The first step is to
determine
factual
causation: was participation or support, or intended participation or
support, of the protected strike a
sine
qua non
(or prerequisite) for the dismissal? Put another way, would the
dismissal have occurred if there was no participation or support
of
the strike? If the answer is yes, then the dismissal was not
automatically unfair. If the answer is no, that does not immediately

render the dismissal automatically unfair; the next issue is one of
legal
causation, namely whether such participation or conduct was the
'main' or 'dominant', or 'proximate', or 'most likely' cause of
the
dismissal. There are no hard and fast rules to determine the question
of legal causation.’
[27]
Section 187 of the LRA imposes an evidential burden upon the employee
to produce evidence which is sufficient to raise a credible

possibility that an automatically unfair dismissal has taken place.
It then behoves the employer to prove the contrary by producing

evidence to show that the reason for the dismissal did not fall
within the circumstances envisaged in section 187 for constituting
an
automatically unfair dismissal.
[3]
[28] TFD submits that the
most dominant reason for the dismissal of the respondent was not her
religion, but her refusal to work
on Saturdays. It has always
required all its managers, no matter who they were or what their
background was, to attend stock takes
once a month from Friday to
Saturday. Moreover, the contract of employment specifically makes
provision for such overtime work,
which Faris agreed to when
commencing employment, despite her religion. Thus, it argued,
religion was not the
sine qua non
. The refusal to do the stock
take was the dominant reason for the dismissal, and not Faris’
personal convictions that underlay
it. Her religion, therefore, TFD
contends, played no role in the motivation to dismiss her.
[29] TFD also argued that
Faris failed to prove that the tenets of her religion absolutely
forbid work on Saturdays. As mentioned,
TFD specifically placed this
in dispute. No expert evidence was tendered. The mere
ipse dixit
of Faris, TFD submitted, was insufficient to prove the tenets of her
religion. At the very least, it was necessary to call a pastor
of the
church to establish that it was impossible for her to obtain a
special dispensation to work on a Saturday once a month.
She
accordingly failed to prove that her religion
per se
prohibited her from working on a Saturday.  Her personal views
of what her religion required of her are insufficient.
[30] Faris conceded in
her testimony that exceptions are made for doctors or nurses or
persons doing essential service work. However,
she made it clear that
stock taking did not fall into the exceptional humanitarian category.
Her decision not to work on a Saturday
was one of faith and
conscience-based not only upon the tenets of the Adventist faith but
also her subjective understanding of
the tenets. She elected as a
matter of conscience not to seek a special dispensation from her
church as she considered it inappropriate
to do so.

----

### [TASK STATEMENT]
Reproduce everything in the dismissal passage from "possibility that an" down to "automatically unfair dismissal.". The items that come next have no connection to the dismissal passage.

### [ENTRIES SHOWN]
----

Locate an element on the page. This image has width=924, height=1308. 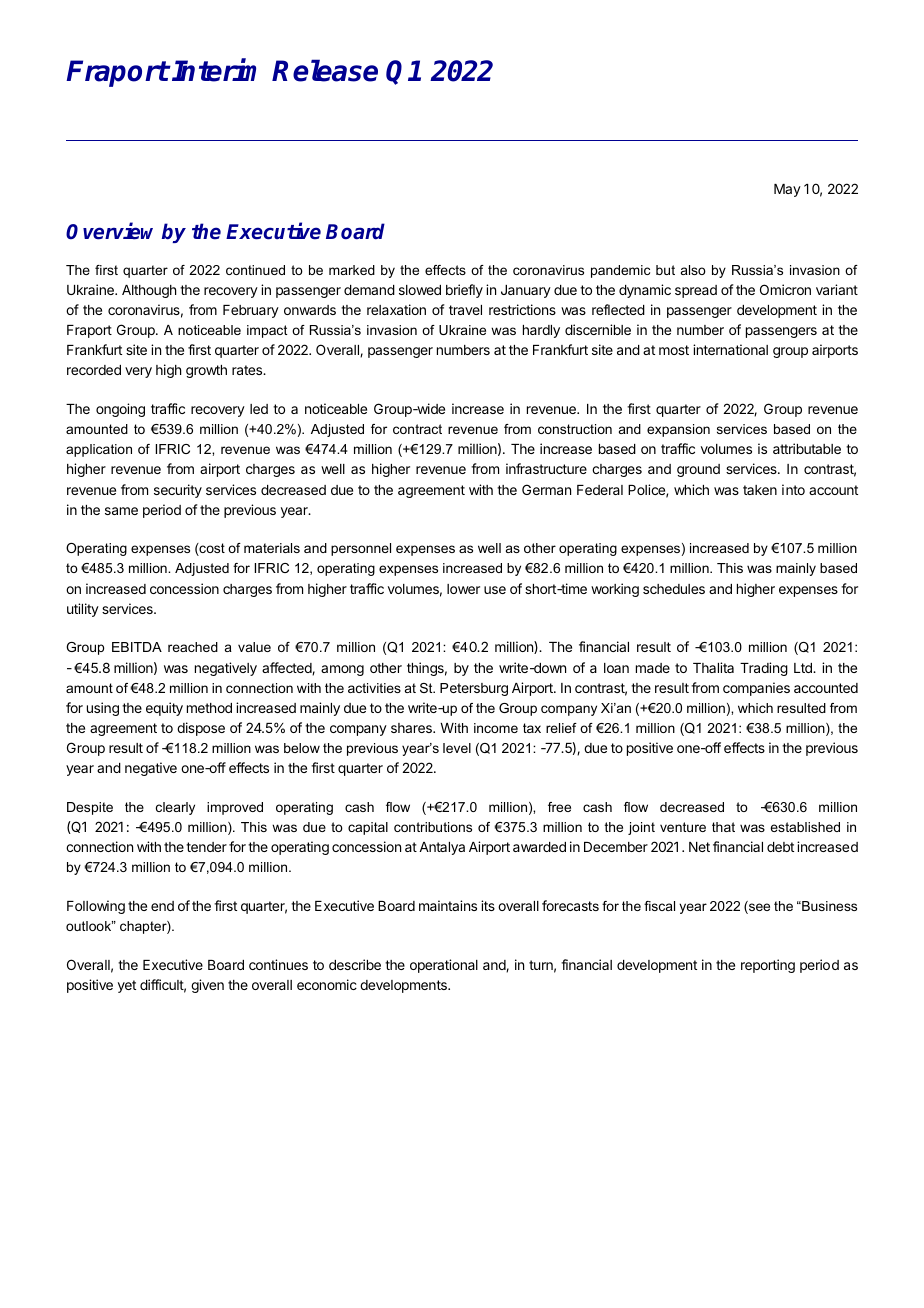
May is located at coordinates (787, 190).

----

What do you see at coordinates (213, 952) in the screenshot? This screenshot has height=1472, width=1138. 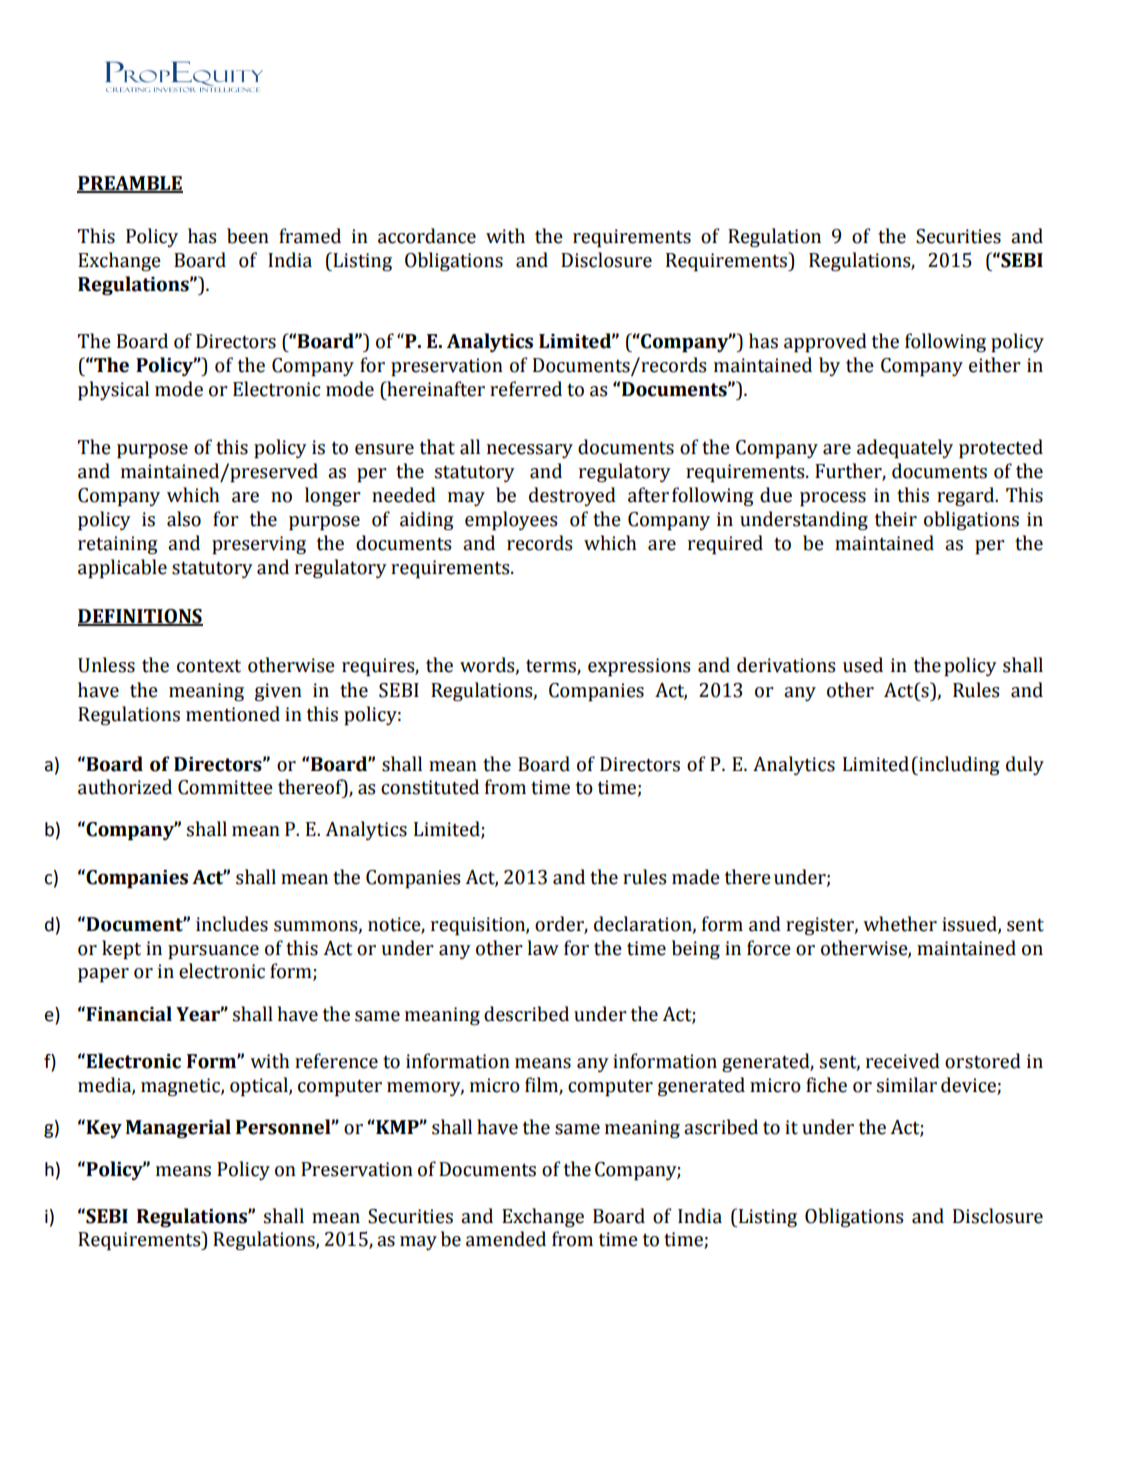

----

### [EXERCISE RESULT]
possibility that an automatically unfair dismissal has taken place.
It then behoves the employer to prove the contrary by producing

evidence to show that the reason for the dismissal did not fall
within the circumstances envisaged in section 187 for constituting
an
automatically unfair dismissal.